23 Central Square, Keene NH 03431
Services at 10.00am on Sunday
The United Church of Christ in Keene, the second oldest Christian fellowship in southwestern New Hampshire, was “gathered” in the wilderness settlement of Upper Ashuelot, now Keene, on October 18, 1738. Pioneers had arrived in 1736 to carve out homes in the primeval forest. In 1737 they erected a rude meetinghouse, “40 feet long and 35 feet wide and 20 feet stud,” far down Main Street, and on May 5, 1738, they extended a call to the Rev. Jacob Bacon to be their first pastor. The candidate accepted, and in connection with his ordination on October 18, 1738, an organization of 19 professed Christians was constituted into a church body. Their names are those of all Keene’s first inhabitants and settlers, for the church of the 18th century was an all-encompassing civil as well as ecclesiastical institution. The United Church of Christ in Keene is a merger of this First Church with the Court Street Congregational Church, formed out of the original body in 1867, which took place in 1963. The congregation of today pays homage to the pioneers, and in no less measure gratefully recognizes their literal and spiritual descendants who have maintained and nurtured Christian witness and service in Keene for over 250 years.
The nucleus of the church building at the head of Keene’s Main Street and Central Square is the 220-year-old 50×70 foot frame of Keene’s fourth meetinghouse raised in June 1786. The structure originally stood south of its present location, near the site of the Civil War Soldiers Monument today.
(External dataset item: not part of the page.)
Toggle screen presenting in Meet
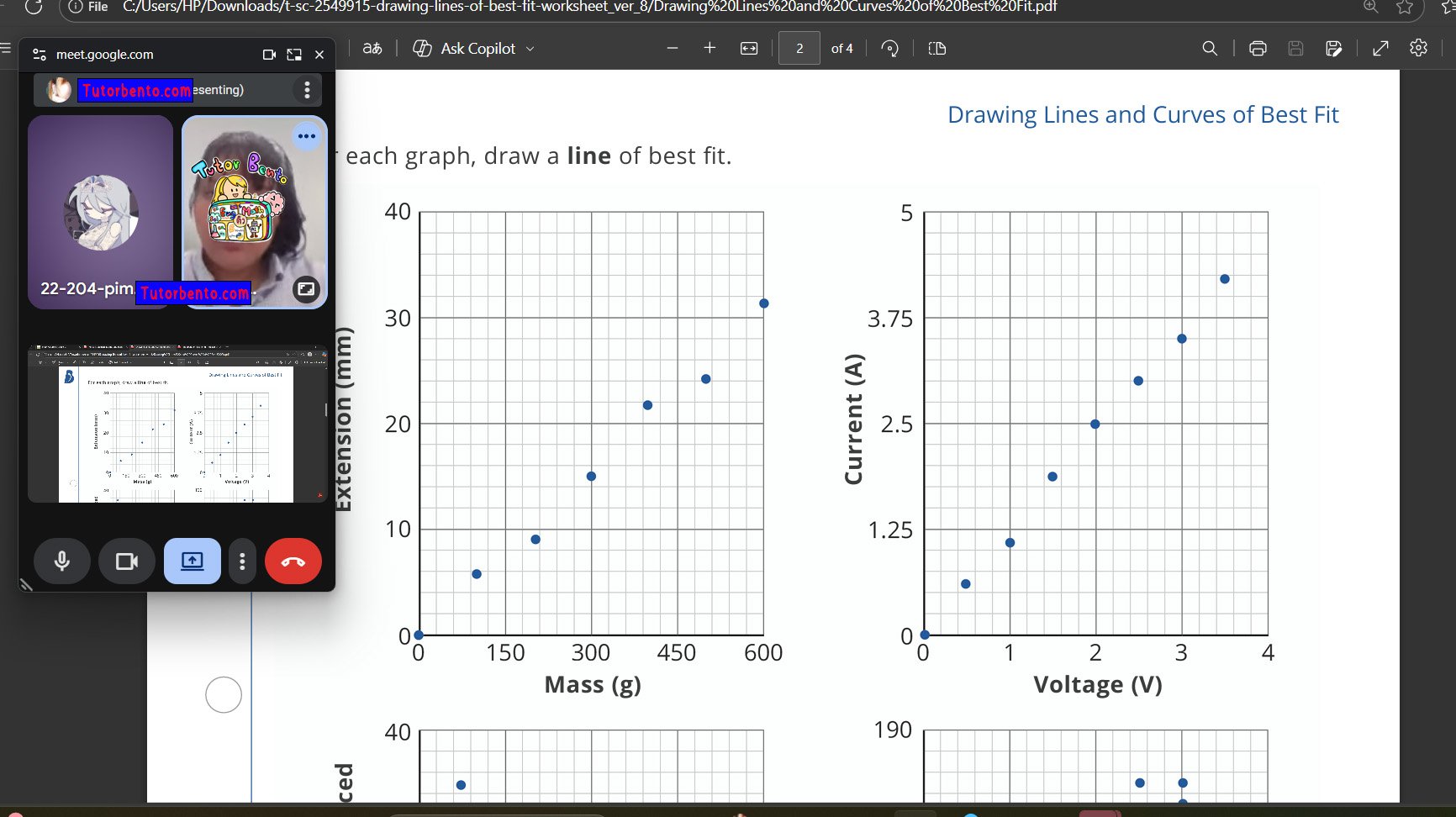The image size is (1456, 817). point(192,561)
Placed with its broad side and central doors facing down the wide expanse of Main Street, the church was “consecrated to the Divine Being” on October 29, 1788. It was painted white or light yellow with green doors. The interior arrangements were typical of their time: broad aisles and unpainted pine pews all around the room with boxed partitions between, and topped by a row of twelve-inch high turned spindles. A wide aisle led to the pulpit high on the opposite wall with a “wine glass” base, and suspended above it was a dome-shaped sounding board.
The town’s first church bell was hung in 1792, and a public clock was installed in 1794. In March 1792, the town voted eighty pounds to purchase a bell, and in September authorized fifteen pounds two shillings for hanging the town’s first bell, and also decided “to employ a Person to ring the Bell.” In 1794 a vote for a larger bell was passed and one weighing 1000 pounds was procured by Judge Daniel Newcomb for the town and church. Normally the bell was rung from the ground floor of the meeting house, but when tolled just before service, the sexton climbed into the second story where through a small window he could see when the minister was on his way to church, and from another window the pastor’s progress down the aisle as he made his entrance after the congregation was assembled and waiting, and the bell tolled until he was seated and the service was to begin.
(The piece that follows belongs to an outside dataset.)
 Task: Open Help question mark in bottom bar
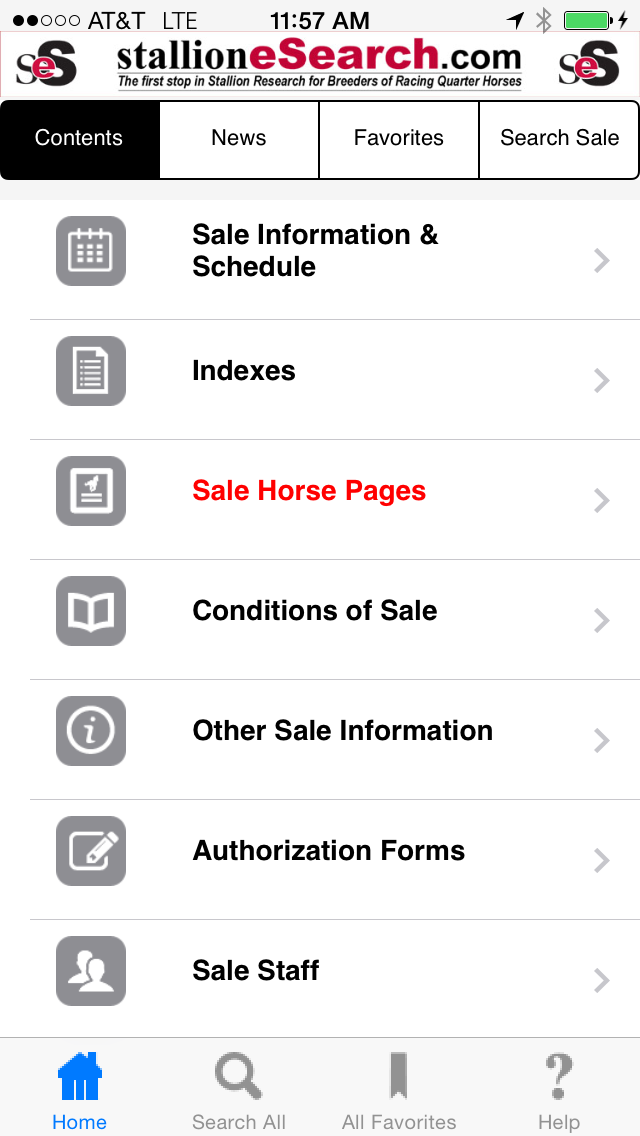coord(558,1090)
Until 1828, the First Church had the only bell in town and it was used as a signal for meetings, celebrations and alarm. In that year the Baptists acquired a bell cast by the famed Revera firm and with aid of the town hung it in their Ash Swamp Church where it served an important signal function for the region The Unitarians soon had another Revere bell as well as a public clock located not far from the First Church itself. Another use to which the church bells were put was as a public announcement of death. Three quick strokes told of a man’s death, and four a woman’s. These were followed by tolled strokes equal to the number of years at death.
As soon as the division of religious and civil authorities in Keene was complete in 1828, and as plans for the development of the Common were formulated, the meetinghouse underwent its first major renovation. Under a January 1, 1829 contract the structure was turned one quarter around and moved north almost to its present site. The building was brought up to date with prevailing taste by the construction of an entrance bay and porch and a new spire 130 feet high. The interior was entirely altered with the installation of long, narrow “slip” pews painted white and a pulpit located at the far end of the long sanctuary. It was in this period that the gilt weathervane still perched atop the spire today was installed.